Data on Off-Label Targeted Cancer Drugs More Plentiful Than Helpful

[Hopeful]

The Pink Sheet Daily. 2009 Nov 9, G Twachtman

Evidence within compendia to support the off-label use of targeted cancer therapies varies widely and is rapidly evolving, making it difficult to draw solid conclusions regarding safety and efficacy, according to a draft technology assessment report released for comment by the Agency for Healthcare Research and Quality. Researchers from the Duke University Evidence-based Practice Center prepared the systematic review of eight targeted therapies and 19 respective off-label indications. The indications were derived from a list of all targeted therapy drugs available through the end of 2006 and for which compendia in the 2006 versions provided clear recommendations.

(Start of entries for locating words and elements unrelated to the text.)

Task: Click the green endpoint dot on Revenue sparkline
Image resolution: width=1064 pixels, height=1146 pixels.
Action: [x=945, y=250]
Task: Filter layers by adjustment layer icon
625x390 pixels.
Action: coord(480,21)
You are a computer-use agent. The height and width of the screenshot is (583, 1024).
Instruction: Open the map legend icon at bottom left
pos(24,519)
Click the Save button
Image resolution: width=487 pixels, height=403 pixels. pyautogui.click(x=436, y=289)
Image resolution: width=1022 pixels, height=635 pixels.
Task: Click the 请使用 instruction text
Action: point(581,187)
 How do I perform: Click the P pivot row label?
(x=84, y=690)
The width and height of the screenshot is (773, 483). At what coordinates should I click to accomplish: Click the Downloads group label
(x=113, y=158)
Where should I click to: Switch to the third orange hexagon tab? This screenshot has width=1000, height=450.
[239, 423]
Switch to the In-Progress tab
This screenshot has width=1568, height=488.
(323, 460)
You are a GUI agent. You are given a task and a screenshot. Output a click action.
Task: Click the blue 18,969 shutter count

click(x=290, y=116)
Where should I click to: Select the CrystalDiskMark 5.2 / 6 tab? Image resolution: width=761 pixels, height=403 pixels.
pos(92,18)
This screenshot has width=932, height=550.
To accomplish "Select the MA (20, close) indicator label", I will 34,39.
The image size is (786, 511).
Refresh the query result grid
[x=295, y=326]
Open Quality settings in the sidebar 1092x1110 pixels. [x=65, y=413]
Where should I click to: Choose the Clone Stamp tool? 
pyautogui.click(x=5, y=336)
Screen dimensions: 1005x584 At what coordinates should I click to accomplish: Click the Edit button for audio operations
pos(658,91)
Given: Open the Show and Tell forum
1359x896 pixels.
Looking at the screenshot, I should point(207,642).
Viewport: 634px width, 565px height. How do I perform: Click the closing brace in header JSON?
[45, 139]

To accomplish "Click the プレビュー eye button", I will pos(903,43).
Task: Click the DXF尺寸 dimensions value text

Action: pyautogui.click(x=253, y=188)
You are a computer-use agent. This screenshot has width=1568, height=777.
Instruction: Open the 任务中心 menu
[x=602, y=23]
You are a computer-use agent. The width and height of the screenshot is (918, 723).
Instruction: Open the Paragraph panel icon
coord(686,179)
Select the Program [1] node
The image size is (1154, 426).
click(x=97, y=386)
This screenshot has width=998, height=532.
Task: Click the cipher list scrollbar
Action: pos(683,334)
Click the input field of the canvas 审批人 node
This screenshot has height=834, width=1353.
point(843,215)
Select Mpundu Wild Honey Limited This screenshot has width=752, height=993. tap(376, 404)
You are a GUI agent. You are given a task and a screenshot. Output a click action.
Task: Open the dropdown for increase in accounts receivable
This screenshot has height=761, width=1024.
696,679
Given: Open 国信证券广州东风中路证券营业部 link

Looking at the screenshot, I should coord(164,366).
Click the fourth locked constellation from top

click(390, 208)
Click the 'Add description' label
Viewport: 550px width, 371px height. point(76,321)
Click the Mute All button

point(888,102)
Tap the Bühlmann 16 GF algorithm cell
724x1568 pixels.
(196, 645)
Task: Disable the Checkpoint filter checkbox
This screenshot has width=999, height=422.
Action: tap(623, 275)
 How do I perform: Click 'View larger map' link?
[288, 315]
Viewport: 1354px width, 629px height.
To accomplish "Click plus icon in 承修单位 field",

The report was prepared at the request of CMS. The draft notes that CMS "requested a technology assessment of efficacy and safety of selected targeted therapies when prescribed for off-label indications" and "will consider this information as background to its further discussion of coverage for and policies regarding targeted therapies." Comments on the draft are due to AHRQ by Nov. 16.

A CMS spokesman said this technology assessment will help inform work the agency is doing with the Medicare Evidence Development and Coverage Advisory Committee during a January 2010 meeting on pharmacogenomics testing in cancer. In the meeting announcement, CMS said it convened the panel "to consider and make recommendations to CMS regarding the evidence that supports the use of pharmacogenomic testing in the diagnosis and treatment of cancer." There currently is not a national coverage determination for this kind of testing.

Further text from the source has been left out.